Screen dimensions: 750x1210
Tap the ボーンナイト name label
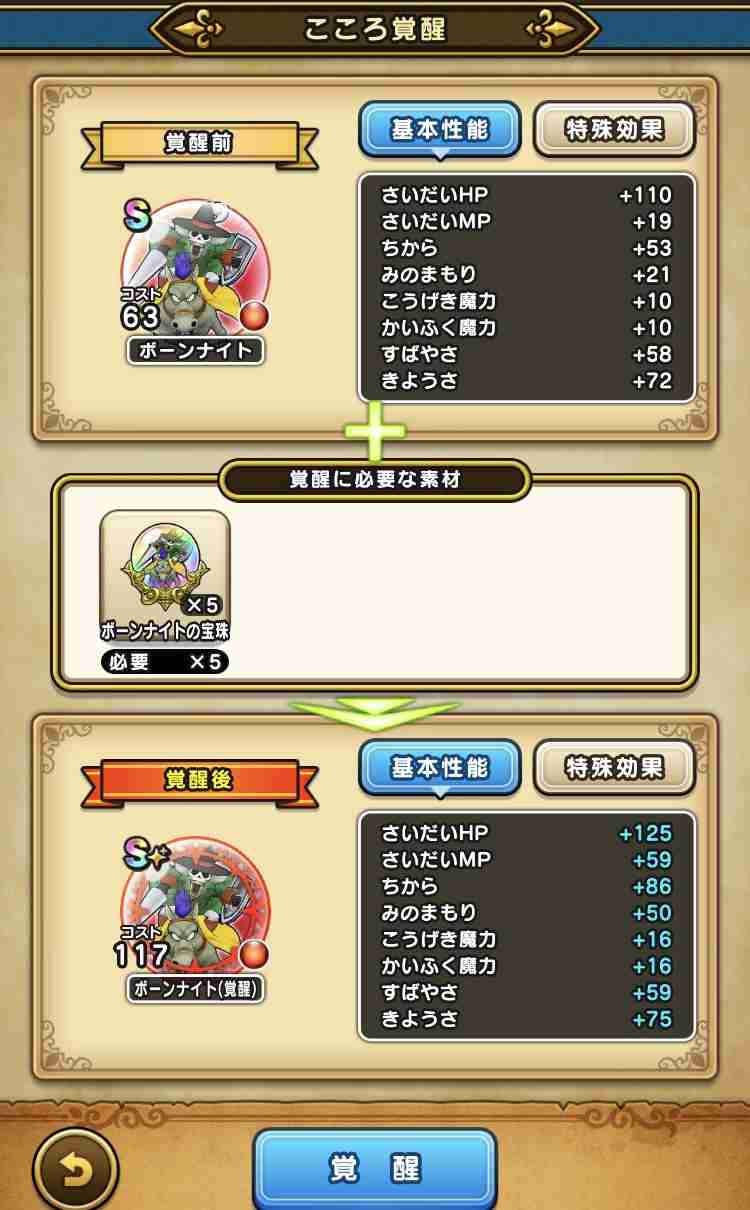click(195, 351)
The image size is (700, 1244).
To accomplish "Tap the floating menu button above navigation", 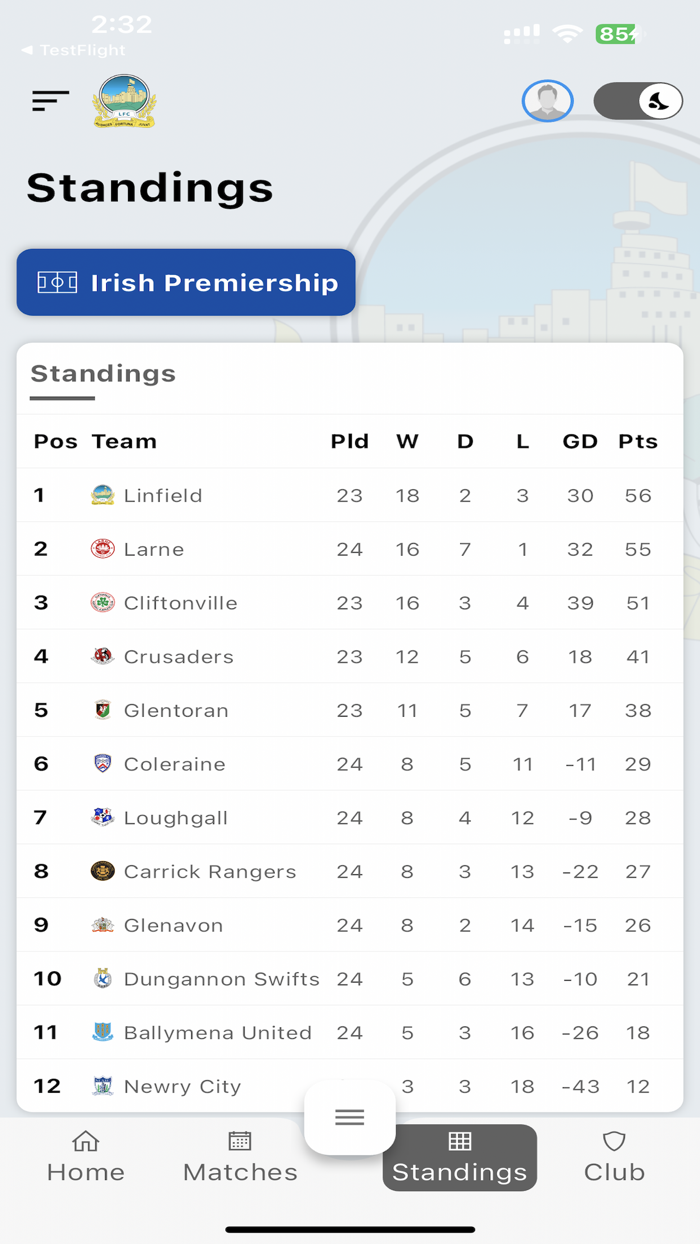I will pos(349,1117).
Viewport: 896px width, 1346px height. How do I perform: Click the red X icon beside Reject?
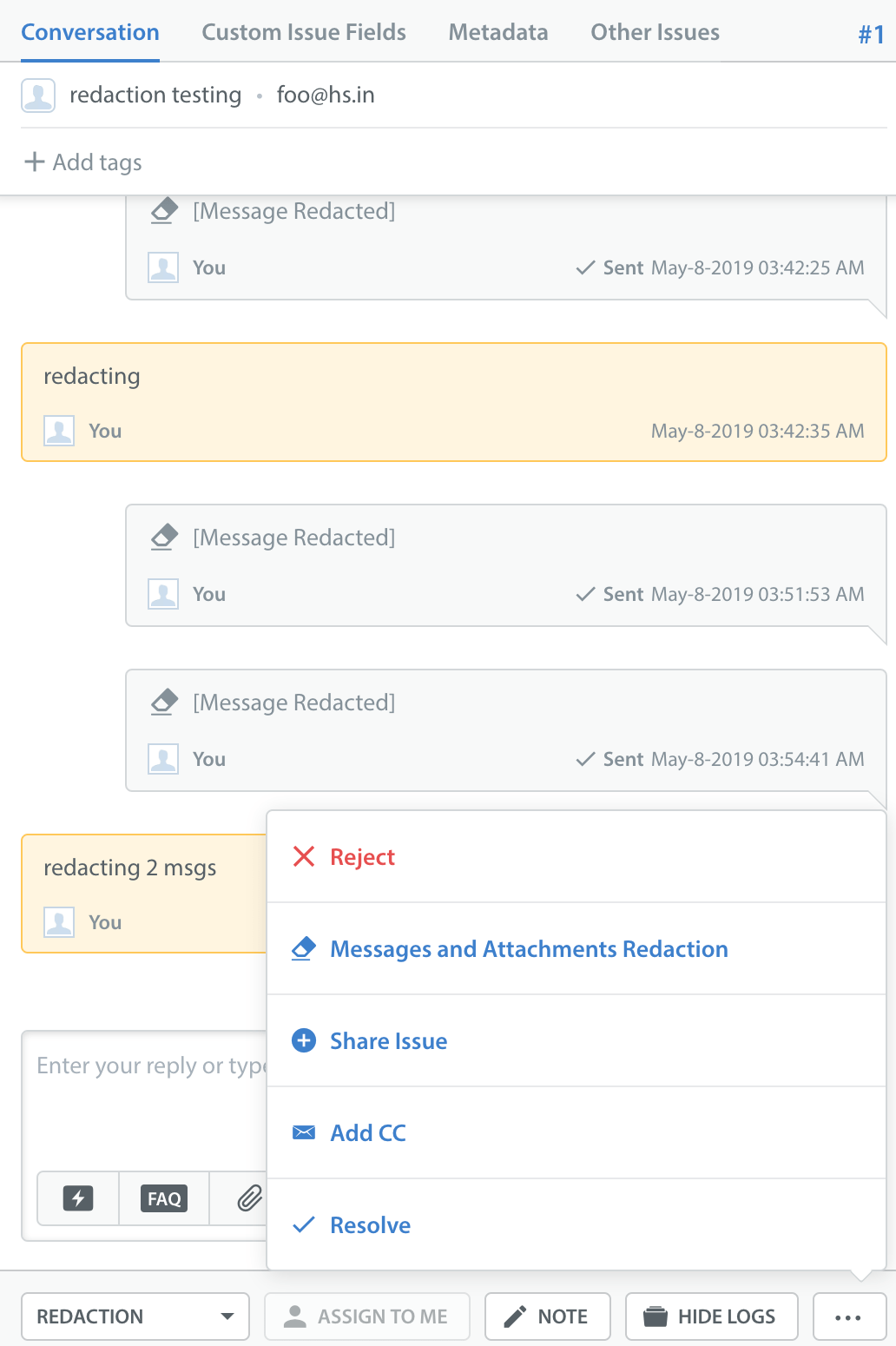tap(303, 857)
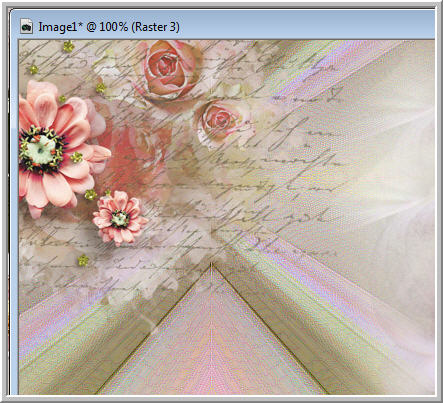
------------------------------------------------
▶ Exercise
Quote verbatim the final run of lines in the material above, from the line that contains "Viewport: 896px width, 1346px" through the very last line, excluding any pictures.

▶ Written response
Viewport: 896px width, 1346px height. How do I perform: Click the red X icon beside Reject?
tap(303, 857)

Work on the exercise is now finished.